**WORK INSTRUCTIONS:**
1. In the forum thread, change "Jazzy" to "Jasper" in everything from "Tell me, tell me, tell" down to "(Apr 15, 2009)" and give that passage.
2. Answer these questions using the forum thread.
(a) Which three figures from Greek mythology does thedogsmother offer to tell about?
(b) In Jazzy's guess, what animal chewed its way out of the cage?
(c) What date is shown next to XxZoexX's name?
(EXCERPT PROVIDED Opens)
# Well thats very odd...



## thedogsmother (Aug 28, 2008)

I went to [email protected] yesterday and something very strange happened , dont suppose anyone wants to know what it was do they?


----------



## XxZoexX (Sep 8, 2010)

Did some new friends stow away in your bag?


----------



## Guest (Feb 7, 2012)

Tell me, tell me, tell me, tell me......................................................................................................................................................................................................................


----------



## Jazzy (Apr 15, 2009)

There was a rat in the adoption bit and it chewed it's way out of the cage and jumped into your bag?


----------



## thedogsmother (Aug 28, 2008)

So do you want a lesson on Greek mythology? I could tell you about Pandora, Athena and Aphrodite if you would like, would you like to know more about Pandora, Athena and Aphrodite?
(EXCERPT PROVIDED Closes)
(ENTRIES SUPPLIED Opens)
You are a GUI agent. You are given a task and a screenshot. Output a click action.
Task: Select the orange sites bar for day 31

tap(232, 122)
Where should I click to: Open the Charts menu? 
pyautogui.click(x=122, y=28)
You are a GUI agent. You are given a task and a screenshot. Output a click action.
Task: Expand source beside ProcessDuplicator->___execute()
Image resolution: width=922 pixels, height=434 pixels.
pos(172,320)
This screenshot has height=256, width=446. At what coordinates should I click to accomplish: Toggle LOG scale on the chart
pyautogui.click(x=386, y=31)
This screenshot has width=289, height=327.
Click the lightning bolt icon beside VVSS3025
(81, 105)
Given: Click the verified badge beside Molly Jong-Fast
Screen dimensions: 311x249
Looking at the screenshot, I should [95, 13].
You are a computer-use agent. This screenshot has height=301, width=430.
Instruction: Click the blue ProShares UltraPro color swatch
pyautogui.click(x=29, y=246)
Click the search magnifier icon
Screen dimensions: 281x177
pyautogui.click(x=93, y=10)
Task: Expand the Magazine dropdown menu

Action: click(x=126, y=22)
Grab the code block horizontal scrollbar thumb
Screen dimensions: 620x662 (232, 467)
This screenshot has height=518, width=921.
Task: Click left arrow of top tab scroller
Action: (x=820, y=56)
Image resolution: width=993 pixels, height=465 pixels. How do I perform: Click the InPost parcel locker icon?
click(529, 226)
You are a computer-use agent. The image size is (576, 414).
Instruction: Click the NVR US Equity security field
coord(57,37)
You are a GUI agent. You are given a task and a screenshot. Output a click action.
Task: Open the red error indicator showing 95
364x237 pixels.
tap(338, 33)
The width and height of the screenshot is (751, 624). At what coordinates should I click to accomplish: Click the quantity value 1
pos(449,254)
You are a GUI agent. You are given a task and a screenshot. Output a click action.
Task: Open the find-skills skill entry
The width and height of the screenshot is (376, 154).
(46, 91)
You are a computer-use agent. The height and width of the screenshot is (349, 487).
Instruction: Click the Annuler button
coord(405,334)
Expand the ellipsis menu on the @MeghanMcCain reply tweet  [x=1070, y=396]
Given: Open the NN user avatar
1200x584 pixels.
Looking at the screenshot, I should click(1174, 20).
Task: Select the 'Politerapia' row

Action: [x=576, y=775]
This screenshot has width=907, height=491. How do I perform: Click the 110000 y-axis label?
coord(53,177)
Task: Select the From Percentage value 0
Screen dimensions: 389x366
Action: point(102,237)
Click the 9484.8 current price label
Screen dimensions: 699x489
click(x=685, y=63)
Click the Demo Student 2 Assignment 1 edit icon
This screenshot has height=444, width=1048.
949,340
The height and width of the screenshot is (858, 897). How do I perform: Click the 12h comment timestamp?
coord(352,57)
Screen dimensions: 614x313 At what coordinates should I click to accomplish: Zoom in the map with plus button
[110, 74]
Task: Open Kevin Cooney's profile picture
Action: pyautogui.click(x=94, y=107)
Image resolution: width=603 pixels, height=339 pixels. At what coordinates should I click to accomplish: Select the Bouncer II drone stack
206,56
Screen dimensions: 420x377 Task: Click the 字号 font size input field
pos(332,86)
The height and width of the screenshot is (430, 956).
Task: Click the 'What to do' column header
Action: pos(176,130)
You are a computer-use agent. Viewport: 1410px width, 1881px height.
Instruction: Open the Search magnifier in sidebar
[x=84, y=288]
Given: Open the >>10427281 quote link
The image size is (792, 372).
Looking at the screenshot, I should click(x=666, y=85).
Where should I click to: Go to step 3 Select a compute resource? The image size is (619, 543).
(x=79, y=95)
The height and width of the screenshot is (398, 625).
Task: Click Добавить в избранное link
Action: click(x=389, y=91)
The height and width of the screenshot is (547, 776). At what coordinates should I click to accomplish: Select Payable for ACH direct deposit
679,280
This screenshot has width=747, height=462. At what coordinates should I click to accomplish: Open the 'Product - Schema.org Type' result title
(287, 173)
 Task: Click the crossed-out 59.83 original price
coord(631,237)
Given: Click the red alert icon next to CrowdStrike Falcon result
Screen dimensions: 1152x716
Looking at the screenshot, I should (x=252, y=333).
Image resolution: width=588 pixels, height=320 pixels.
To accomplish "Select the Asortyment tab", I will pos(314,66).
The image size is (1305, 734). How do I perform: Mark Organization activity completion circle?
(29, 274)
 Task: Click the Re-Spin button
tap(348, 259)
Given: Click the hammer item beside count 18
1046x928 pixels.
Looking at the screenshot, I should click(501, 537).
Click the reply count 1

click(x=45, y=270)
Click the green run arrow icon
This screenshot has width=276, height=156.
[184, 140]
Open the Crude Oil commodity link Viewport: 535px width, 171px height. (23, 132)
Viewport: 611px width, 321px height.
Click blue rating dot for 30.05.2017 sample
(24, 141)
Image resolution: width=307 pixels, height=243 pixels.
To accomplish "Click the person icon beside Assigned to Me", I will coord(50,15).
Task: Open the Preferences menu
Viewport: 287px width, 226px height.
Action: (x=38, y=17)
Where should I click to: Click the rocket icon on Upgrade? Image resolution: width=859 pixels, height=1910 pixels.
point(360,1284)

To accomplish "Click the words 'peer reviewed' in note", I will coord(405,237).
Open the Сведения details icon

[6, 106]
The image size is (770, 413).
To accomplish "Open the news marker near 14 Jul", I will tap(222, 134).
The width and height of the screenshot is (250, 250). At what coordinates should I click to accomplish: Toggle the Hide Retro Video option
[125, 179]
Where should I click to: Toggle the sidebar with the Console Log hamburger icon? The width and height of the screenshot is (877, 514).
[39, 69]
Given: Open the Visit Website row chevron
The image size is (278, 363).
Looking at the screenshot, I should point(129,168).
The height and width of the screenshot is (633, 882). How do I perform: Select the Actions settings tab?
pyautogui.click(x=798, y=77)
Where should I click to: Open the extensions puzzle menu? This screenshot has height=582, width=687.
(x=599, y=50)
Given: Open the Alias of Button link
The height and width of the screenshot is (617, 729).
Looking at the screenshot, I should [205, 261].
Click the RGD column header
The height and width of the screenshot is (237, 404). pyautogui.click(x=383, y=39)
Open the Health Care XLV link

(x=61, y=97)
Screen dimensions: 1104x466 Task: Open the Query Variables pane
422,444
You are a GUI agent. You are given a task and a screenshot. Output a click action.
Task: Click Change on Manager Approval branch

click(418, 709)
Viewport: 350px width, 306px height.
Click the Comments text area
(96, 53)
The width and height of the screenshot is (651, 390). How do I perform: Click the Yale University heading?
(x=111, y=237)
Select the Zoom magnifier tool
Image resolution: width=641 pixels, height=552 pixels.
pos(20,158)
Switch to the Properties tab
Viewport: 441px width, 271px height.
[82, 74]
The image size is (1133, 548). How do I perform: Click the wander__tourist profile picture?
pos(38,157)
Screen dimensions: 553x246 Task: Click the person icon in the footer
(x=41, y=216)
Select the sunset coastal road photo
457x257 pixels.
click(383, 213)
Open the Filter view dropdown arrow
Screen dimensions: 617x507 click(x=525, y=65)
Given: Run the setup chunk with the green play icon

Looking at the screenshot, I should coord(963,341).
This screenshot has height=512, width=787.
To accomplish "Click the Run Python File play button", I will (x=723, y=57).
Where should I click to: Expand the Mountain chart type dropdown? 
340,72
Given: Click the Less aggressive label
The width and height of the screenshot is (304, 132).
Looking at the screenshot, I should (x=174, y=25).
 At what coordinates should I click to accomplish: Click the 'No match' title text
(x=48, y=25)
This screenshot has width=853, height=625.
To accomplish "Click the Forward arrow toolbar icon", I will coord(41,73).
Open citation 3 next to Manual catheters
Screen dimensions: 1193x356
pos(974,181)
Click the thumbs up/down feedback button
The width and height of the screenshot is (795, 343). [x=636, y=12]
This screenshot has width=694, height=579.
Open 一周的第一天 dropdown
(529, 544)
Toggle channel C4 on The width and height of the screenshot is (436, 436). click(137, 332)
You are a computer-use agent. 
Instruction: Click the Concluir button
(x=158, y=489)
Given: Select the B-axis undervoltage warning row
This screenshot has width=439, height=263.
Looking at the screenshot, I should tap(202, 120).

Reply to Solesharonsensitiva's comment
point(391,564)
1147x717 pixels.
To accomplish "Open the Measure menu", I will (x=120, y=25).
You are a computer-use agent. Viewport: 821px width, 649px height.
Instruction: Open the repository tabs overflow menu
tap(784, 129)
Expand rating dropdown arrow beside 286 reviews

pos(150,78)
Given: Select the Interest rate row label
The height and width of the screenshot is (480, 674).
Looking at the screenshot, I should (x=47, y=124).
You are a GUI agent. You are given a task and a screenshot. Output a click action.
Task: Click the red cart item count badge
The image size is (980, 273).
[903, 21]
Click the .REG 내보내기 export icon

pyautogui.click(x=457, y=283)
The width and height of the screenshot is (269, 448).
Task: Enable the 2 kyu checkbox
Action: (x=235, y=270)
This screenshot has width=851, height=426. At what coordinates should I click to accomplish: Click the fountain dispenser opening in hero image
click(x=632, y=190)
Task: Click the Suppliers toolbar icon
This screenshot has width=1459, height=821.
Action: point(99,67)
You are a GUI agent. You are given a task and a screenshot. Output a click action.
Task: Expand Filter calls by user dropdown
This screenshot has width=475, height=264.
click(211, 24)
(ENTRIES SUPPLIED Closes)
**RESPONSES FOR EACH TASK:**
1.
Tell me, tell me, tell me, tell me......................................................................................................................................................................................................................


----------



## Jasper (Apr 15, 2009)

2.
(a) Pandora, Athena and Aphrodite
(b) A rat
(c) Sep 8, 2010